Okay, so I'm in the midst of a crisis of faith. I want to be home with my kids so so so so so bad, especially now that the summer is over, and Lennon is starting school again, but I also know that I'm probably halfway done with the school, and I should stop complaining and just get through it already.
The hard part, for me, is convincing myself to keep going full steam ahead, knowing that it's likely I will end the program doing customer service sales.
Nope. Can't say that. I should say positive things, like, "I will end the program doing customer service sales and buying myself a Cat Poster that says 'Hang In There' in braille."
UUGGGGGHHHHH.
Renee, no.
No, I'll do SOMETHING that requires a Master's degree. Just what, I don't know yet. Library Science is less likely, because the university that offers it in-state just happens to not offer it this year. And VR won't let me wait it out. So I'll just pursue that on my own.

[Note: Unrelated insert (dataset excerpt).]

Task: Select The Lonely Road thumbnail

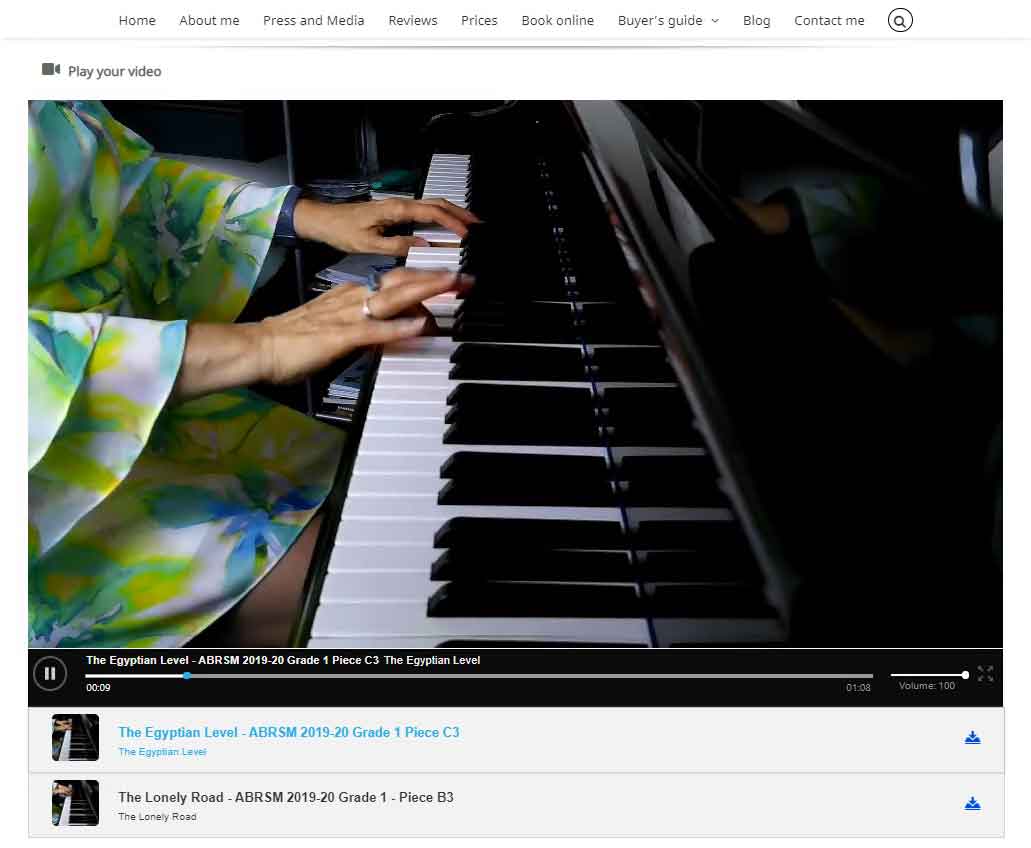Action: point(75,803)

I'm thinking about Early Childhood Education. I think I'm going to get a lot of eye-rolling and lack of support for that choice, but it's what fits my life right now, and I could use a degree like that in libraries later on. Plus, I could use that kind of degree to teach preschool in my home or something. I don't really know. I feel like I haven't thought this out. I just know I'd be interested in the curriculum, it would fulfill my obligation to VR, and it's something I could do with my kids.
I am so exactly the reason Republicans hate State programs.
6 comments:
Renee, I would love you even if you got a degree in Early Childhood what-not. A small part of me might really hate you, but I would be able to suppress it when we were together.
P.S. I know you can get through school. Especially with someone awesome watching your chilluns.
Keep going, cat-poster lady.
You don't need anyone's permission or blessing to go for early childhood ed. And if anyone doesn't like it, they get the bird.
Why do they keep pushing customer service when it's almost completely outsourced?
Follow your passion! I didn't enjoy the whole process but sure am grateful for the chance to get a degree through the system.
Seriously, as far as I can tell, part of being a parent is that you're never satisfied again. You need a break from your children, to grow as an adult, to discover yourself, etc - but then you get it and you miss them, you worry about them, you feel guilty for not being there for them every moment.
Nevermind career/vocational/life calling decision woes, which I personally am not ready to touch with a ten-foot-pole. You've got a lot on your plate. Luckily, you are smart, funny, and awesome. That should go a long way in your favor.
Why don't you persue something with your writing? I'm not knocking education at ALL, I just think it would be a shame for you to not do something with that writing talent of yours.